Who Can Benefit from Drugs That Stop Cancer Cells from Repairing Themselves?

Anthony Leung, Ph.D., an RNA biologist, is interested in drugs that inhibit PARP. PARP — which stands for poly (ADP- ribose) polymerase — inhibitors have shown promise in treating ovarian, breast, and prostate cancers. "These drugs are designed to target cancers that already have defects in their ability to repair DNA, and rely on remnant repair pathways for survival," he says. "These remnant pathways are mediated by PARP; so by blocking these pathways, scientists can kill cancer cells but spare healthy cells with functional DNA repair." PARP-inhibiting drugs have been shown to extend life and even cause tumors to go into remission in patients with mutations in the DNA repair genes BRCA 1 and 2. "PARP inhibitors have also shown survival benefits for other patients with difficult-to-treat, castration-resistant prostate cancers," says Leung. In an ongoing Phase II trial of Olaparib, men with advanced, castration-resistant prostate cancer have shown impressive responses, he adds. "This trial includes patients who have not inherited BRCA mutations, but do carry mutations to DNA repair genes within their tumors. These encouraging data suggest the possibility of expanding access to PARP inhibitors to patients with other defects in DNA repair pathways." But will they respond? "So far, scientists have not been able to predict who will benefit from this drug," says Leung. "At the same time, it is equally important to find out which patients are not responding, so as to avoid unneeded treatments — and, more importantly, false hope in patients. Therefore, we urgently need a sensitive tool that is able to distinguish responders from non-responders."

To scientists, these marks are the equivalent of signposts, and "we predict that people who will respond to these drugs will have a distinctive set of protein marks."

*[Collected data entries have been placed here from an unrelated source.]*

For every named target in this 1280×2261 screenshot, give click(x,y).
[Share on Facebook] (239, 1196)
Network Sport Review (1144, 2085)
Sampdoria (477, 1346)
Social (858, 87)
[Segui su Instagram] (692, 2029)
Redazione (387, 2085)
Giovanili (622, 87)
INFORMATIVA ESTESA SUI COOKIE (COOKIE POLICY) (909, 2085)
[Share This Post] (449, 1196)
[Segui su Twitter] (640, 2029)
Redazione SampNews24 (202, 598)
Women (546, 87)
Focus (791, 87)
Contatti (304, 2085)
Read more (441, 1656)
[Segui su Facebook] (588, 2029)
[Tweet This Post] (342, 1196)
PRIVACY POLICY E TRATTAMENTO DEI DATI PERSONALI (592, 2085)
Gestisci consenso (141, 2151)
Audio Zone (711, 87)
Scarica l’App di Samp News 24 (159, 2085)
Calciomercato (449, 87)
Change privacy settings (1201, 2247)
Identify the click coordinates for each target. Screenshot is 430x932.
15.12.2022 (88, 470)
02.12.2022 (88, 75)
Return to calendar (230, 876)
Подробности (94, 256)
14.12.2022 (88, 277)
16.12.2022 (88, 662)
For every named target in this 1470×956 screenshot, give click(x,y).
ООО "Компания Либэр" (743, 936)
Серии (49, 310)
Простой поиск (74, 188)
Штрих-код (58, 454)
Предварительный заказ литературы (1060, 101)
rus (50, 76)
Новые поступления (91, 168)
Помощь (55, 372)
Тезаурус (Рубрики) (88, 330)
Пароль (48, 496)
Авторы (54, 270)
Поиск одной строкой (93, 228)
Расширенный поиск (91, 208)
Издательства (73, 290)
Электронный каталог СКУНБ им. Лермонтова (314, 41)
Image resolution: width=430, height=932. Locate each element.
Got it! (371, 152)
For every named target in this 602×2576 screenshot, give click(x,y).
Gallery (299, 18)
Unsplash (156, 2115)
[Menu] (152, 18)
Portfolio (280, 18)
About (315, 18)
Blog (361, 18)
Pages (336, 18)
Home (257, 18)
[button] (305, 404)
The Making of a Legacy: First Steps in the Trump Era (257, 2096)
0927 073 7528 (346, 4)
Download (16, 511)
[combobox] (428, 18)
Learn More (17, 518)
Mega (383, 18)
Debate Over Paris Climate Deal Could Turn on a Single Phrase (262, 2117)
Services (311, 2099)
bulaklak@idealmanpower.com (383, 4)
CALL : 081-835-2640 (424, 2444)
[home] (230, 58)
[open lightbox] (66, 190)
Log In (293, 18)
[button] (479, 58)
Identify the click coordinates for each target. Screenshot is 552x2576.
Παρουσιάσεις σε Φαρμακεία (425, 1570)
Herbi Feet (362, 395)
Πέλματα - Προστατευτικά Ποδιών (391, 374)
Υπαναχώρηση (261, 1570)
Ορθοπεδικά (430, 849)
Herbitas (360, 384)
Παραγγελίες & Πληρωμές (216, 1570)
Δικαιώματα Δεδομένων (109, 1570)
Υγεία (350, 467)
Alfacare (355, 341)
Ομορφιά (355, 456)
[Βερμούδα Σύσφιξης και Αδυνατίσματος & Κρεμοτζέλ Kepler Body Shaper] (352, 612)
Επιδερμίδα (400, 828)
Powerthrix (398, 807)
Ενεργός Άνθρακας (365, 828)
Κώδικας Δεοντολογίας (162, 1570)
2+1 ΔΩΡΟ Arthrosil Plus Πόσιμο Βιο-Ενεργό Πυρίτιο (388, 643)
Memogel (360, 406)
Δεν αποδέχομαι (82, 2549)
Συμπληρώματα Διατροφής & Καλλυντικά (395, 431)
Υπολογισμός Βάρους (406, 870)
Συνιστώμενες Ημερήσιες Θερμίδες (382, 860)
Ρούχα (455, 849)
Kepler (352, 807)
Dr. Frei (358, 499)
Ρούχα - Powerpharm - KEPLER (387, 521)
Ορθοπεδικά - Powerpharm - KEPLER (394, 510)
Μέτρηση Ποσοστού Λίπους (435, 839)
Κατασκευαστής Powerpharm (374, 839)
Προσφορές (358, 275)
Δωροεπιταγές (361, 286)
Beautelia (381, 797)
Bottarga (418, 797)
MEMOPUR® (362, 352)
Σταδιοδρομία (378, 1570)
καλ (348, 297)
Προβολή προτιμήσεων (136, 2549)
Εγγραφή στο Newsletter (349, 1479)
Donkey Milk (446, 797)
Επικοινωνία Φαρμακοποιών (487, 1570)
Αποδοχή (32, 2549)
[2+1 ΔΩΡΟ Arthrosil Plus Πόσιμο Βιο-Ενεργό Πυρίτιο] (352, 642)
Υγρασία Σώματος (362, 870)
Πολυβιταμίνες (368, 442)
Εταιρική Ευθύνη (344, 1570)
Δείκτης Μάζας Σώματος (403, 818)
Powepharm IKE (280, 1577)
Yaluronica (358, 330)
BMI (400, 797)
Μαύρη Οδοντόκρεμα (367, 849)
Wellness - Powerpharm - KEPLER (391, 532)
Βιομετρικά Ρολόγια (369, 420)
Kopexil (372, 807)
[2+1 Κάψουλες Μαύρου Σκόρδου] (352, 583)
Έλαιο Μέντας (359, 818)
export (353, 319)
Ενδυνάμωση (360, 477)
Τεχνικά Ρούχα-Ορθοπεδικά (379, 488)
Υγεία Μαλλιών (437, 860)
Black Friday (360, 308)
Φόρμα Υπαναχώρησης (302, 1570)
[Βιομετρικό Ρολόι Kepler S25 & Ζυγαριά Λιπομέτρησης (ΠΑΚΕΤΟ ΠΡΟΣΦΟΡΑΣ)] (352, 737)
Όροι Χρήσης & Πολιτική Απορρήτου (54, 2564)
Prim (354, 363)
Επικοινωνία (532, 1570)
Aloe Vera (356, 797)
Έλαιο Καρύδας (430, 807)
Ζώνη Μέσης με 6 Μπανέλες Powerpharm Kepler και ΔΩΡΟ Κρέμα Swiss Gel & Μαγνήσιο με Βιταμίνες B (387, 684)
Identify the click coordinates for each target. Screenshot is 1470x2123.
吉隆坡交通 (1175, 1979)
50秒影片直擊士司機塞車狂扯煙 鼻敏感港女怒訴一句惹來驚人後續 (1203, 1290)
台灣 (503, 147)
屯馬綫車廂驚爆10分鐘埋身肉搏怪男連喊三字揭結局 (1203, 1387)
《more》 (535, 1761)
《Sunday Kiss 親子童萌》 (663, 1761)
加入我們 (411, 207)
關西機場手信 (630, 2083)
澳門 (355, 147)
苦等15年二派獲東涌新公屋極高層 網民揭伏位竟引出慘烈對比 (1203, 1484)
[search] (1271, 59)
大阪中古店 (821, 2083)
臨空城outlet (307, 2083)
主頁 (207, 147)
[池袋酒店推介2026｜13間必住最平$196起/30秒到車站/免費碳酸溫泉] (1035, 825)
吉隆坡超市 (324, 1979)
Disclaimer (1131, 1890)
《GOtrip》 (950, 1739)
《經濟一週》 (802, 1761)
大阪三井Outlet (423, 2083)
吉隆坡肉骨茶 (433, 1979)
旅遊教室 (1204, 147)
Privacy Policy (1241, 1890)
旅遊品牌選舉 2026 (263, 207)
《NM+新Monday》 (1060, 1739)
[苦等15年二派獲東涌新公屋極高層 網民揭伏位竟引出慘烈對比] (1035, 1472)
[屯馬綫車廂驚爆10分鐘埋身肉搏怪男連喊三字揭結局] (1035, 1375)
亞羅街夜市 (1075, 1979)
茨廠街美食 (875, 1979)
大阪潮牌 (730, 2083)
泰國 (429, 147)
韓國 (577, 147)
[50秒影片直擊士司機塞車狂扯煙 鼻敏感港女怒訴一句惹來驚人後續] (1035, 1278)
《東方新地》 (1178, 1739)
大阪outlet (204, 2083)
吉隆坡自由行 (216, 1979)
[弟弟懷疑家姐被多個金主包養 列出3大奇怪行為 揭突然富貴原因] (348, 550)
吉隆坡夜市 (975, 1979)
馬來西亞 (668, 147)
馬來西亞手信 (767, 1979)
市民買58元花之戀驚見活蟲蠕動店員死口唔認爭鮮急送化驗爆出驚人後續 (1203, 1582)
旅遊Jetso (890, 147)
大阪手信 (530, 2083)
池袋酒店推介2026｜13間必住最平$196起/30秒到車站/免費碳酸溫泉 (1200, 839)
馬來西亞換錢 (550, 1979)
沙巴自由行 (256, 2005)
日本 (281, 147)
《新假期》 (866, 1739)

With support from the Patrick C. Walsh Prostate Cancer Research Fund, Leung hopes to develop such a tool, along with Hopkins co-investigators Ken Pienta, H. Ballentine Carter, and Robert Cole; and Phillip Sharp, of the Koch Institute for Integrative Cancer Research at the Massachusetts Institute of Technology. "As its name implies, a PARP inhibitor stops the PARP enzyme from working," explains Leung. "PARP works by putting a specific mark on proteins. In cancer cells, the abnormal activity of PARP even adds marks to proteins that are normally unmarked." To scientists looking at proteins, such marks are the equivalent of signposts, and "we predict that people who will respond to these drugs will have a distinctive set of protein marks. Thus, the ability to identify these protein marks may likely be the key to predict which patients will respond well to PARP-inhibiting drugs. Recently, our lab published a highly sensitive method to identify such protein marks. We are now geared to apply our method to a panel of prostate cancer cell lines." Some of these cancer cells are killed by PARP inhibitors, and some are not. "Using these data, we will be able to identify which protein marks can distinguish responders from non-responders." Leung hopes this work will identify a biomarker that can be used in a blood test to help determine which men will benefit from PARP-blocking drugs.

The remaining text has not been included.